WORK TASK -
Every entry below needs to be repeated exactly.

DATA FOR THE TASK -
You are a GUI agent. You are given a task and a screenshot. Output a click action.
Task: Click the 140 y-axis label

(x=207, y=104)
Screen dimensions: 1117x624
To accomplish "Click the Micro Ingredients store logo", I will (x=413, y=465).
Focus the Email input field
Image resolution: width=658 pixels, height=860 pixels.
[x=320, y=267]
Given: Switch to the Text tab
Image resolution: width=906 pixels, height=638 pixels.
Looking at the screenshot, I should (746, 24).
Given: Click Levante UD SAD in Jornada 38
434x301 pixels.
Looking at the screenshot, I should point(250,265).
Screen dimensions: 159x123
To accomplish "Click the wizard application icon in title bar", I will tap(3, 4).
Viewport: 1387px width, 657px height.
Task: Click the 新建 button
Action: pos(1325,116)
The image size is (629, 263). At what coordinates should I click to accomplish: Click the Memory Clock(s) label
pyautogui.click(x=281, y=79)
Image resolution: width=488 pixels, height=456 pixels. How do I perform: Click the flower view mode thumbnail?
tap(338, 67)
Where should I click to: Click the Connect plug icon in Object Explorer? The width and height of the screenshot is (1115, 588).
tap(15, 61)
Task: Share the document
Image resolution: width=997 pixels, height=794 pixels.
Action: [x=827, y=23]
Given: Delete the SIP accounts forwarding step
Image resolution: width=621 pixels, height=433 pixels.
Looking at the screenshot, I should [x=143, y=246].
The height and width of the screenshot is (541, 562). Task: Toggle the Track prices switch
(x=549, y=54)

EXERCISE SOLUTION -
You are a GUI agent. You are given a task and a screenshot. Output a click action.
Task: Click the 140 y-axis label

(x=207, y=104)
Screen dimensions: 1117x624
To accomplish "Click the Micro Ingredients store logo", I will (x=413, y=465).
Focus the Email input field
Image resolution: width=658 pixels, height=860 pixels.
[x=320, y=267]
Given: Switch to the Text tab
Image resolution: width=906 pixels, height=638 pixels.
Looking at the screenshot, I should (746, 24).
Given: Click Levante UD SAD in Jornada 38
434x301 pixels.
Looking at the screenshot, I should point(250,265).
Screen dimensions: 159x123
To accomplish "Click the wizard application icon in title bar", I will tap(3, 4).
Viewport: 1387px width, 657px height.
Task: Click the 新建 button
Action: pos(1325,116)
The image size is (629, 263). At what coordinates should I click to accomplish: Click the Memory Clock(s) label
pyautogui.click(x=281, y=79)
Image resolution: width=488 pixels, height=456 pixels. How do I perform: Click the flower view mode thumbnail?
tap(338, 67)
Where should I click to: Click the Connect plug icon in Object Explorer? The width and height of the screenshot is (1115, 588).
tap(15, 61)
Task: Share the document
Image resolution: width=997 pixels, height=794 pixels.
Action: [x=827, y=23]
Given: Delete the SIP accounts forwarding step
Image resolution: width=621 pixels, height=433 pixels.
Looking at the screenshot, I should [x=143, y=246].
The height and width of the screenshot is (541, 562). Task: Toggle the Track prices switch
(x=549, y=54)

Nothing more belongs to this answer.